The U.S. Department of Justice (DOJ) announced the “first wave” of indictments in a case that is expected to expand focusing on fraud in the Southern California workers compensation system. DOJ coordinated the investigation with multiple federal and state agencies, including the FBI, the California Department of Insurance, and the San Diego County District Attorney. The indictments included eight physicians, including Beverly Hills-based radiologist Dr. Ronald Grusd, and other healthcare providers.
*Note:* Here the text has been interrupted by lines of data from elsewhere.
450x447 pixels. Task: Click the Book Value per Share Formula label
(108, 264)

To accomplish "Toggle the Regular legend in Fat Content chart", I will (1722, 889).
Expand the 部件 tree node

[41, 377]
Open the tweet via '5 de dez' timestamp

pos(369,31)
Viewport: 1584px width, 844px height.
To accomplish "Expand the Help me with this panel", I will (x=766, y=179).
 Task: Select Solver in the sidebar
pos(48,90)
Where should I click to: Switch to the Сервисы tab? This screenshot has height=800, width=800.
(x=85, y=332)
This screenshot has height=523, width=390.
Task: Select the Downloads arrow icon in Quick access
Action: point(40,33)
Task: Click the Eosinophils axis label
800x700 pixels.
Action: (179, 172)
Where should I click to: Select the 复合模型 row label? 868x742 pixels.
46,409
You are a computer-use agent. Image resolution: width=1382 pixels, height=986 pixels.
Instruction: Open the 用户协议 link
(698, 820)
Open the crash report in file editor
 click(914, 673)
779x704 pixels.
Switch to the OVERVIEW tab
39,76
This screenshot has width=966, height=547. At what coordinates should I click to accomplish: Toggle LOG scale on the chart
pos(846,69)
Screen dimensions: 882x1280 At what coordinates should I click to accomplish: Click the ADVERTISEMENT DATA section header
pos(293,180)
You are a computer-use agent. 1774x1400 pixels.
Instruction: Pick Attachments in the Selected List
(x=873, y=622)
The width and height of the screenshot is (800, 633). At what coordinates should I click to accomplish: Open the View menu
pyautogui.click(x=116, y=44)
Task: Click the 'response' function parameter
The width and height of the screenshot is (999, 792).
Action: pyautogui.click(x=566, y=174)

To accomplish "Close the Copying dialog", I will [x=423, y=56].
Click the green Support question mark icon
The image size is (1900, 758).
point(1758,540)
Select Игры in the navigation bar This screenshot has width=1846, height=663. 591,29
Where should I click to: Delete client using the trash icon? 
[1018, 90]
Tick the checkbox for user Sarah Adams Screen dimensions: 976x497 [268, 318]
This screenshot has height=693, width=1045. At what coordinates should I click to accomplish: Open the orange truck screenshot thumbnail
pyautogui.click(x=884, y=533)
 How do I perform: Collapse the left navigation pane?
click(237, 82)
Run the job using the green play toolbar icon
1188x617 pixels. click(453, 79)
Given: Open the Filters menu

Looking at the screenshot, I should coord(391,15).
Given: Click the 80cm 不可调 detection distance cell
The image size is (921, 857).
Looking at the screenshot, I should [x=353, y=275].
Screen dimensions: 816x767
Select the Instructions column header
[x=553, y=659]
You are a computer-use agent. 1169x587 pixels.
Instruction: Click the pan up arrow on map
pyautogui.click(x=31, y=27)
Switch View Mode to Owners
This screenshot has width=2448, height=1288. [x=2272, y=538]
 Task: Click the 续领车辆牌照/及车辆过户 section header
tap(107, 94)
Fraud and abuse in the workers compensation system has been widely perceived as an ongoing problem. In 2012, Governor Brown signed into law SB 863, a bill that introduced reforms specifically intended to address and reduce fraud. Payors such as Zenith Insurance Company, Berkshire Hathaway, and the State Compensation Insurance Fund (SCIF), as well as government agencies, have alleged that fraud remains a rampant problem among injured workers and providers (the focus of the current indictment). The allegation is that healthcare providers seek to increase revenues by rendering medically unnecessary services – or, in even more egregious cases – bill for services not actually provided in order to increase reimbursement.
This latest investigation focuses on the problem of kickbacks, in which patients are “bought” and “sold” with the giving and receiving of illegal inducements. Paying for patients is illegal under both federal law, which applies to Medicare, Medicaid, and other federal health programs, and under state law, which applies in the arenas of commercial insurance, workers compensation, and cash-pay practices.
In this case, DOJ alleges that the indicted doctors and other defendants — including a chiropractor, medical equipment supplier, marketer, and clinic administrator — conspired to commit fraud. In particular, injured workers sought help from chiropractors, who were paid to refer the patients to various providers for medical equipment, diagnostic imaging (e.g. MRIs), and shock wave therapy. Dr. Grusd, who operates 13 clinics across Southern California, is accused of using a shell company to funnel the kickbacks under the guise of paying for professional services. In a related scheme, kickbacks were falsely categorized as payments for office space.
Investigation of fraud among workers compensation providers is expected to lead to future rounds of indictments in this case. Healthcare providers working extensively with patients covered by workers compensation should take care to ensure their marketing practices are in strict compliance with California law.